Shakera Selman column

Venue:Incora County Ground, DerbyDates:21, 23, 26, 28, 30 September
Coverage:Third game (26 September) live on BBC TV; Ball-by-ball Test Match Special commentary on all games with highlights on BBC TV, live text commentary and in-play clips on BBC Sport website & app

When I, my West Indies team-mates, my opponents and the match officials take a knee to recognise the Black Lives Matter movement before our Twenty20 internationals against England I will feel both proud and privileged.

I am proud to play my part in raising awareness, and privileged that as an athlete I am able to keep the conversation going.

But this is only the start.

While I am fortunate to have escaped racism directed at myself, I have seen and heard other people – both in my sport and outside of cricket – speak about how they have been racially abused.

As a black person myself, and a black athlete who has interacted with people of all races, I completely understand the need to keep the conversation going.

Sport is the one thing which unifies everyone. Taking a knee and showing solidarity started with American Football – it is good to see it has carried on to every sport, including my own.

Athletes know the influence they have on people so if we can support the BLM movement and keep people aware of the injustices people around the world face, then it will serve for good.

I do, however, think this is just the start and it is something we must continue to do. I don’t expect it to change overnight and this is a starting point for years to come.
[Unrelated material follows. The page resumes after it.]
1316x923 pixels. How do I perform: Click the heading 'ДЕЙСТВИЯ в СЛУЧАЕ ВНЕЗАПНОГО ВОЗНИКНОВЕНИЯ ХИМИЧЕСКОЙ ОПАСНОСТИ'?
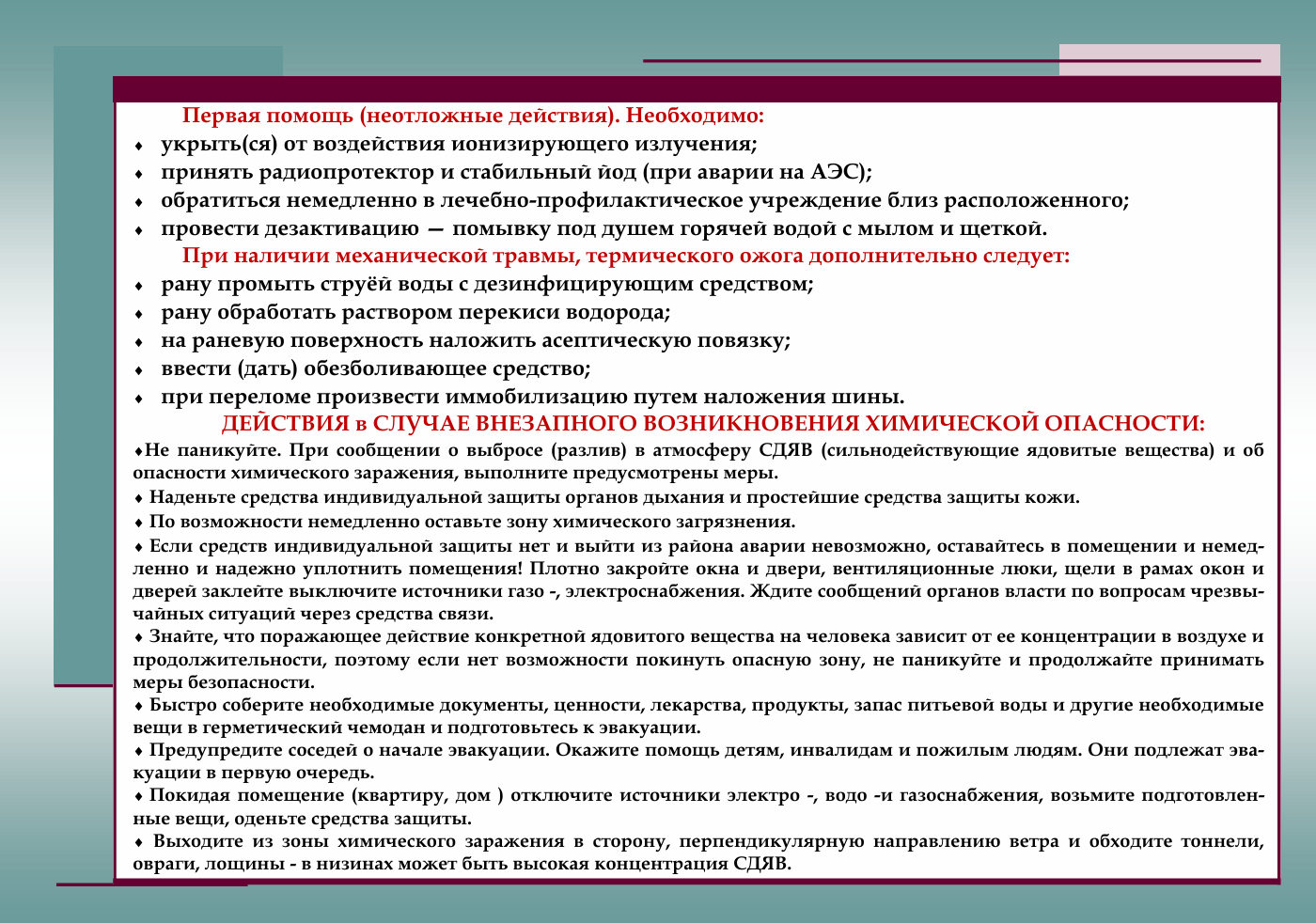[713, 423]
We all have a role to play in setting the standard for the future and I would be excited to tell my grandchildren – and, in fact, any young person I come into contact with – that I stood up for something which is so incredibly important to me.

West Indies take a knee
The West Indies men’s team took a knee – as did England – before their matches earlier this summer

Unfortunately, though, prejudice can take many forms; including against female athletes.

When I made my West Indies debut 12 years ago, not as many people were supportive of females playing cricket as they are now.

Things are gradually improving, thankfully, and people recognise that females are capable of playing sport and, more specifically, cricket.

The case in point would be the last women’s T20 World Cup, which was held in Australia in March.

It was phenomenal to see more than 86,000 people at a women’s sporting event. I’m excited it was cricket but 86,000 people at any women’s sporting event is remarkable.

I think that speaks a lot about what the boards are doing to support women cricketers.

I know Cricket West Indies are doing a lot for us. We’re involved in more national team camps and there’s more development for the Under-19s and so on.

That brings me to the series against England. We can’t wait to get out there and play cricket and want to emulate our men’s team in producing performances which make our nation’s cricket fans proud.

Except we want a different result this time – we’re here to win, and to beat England in their own backyard.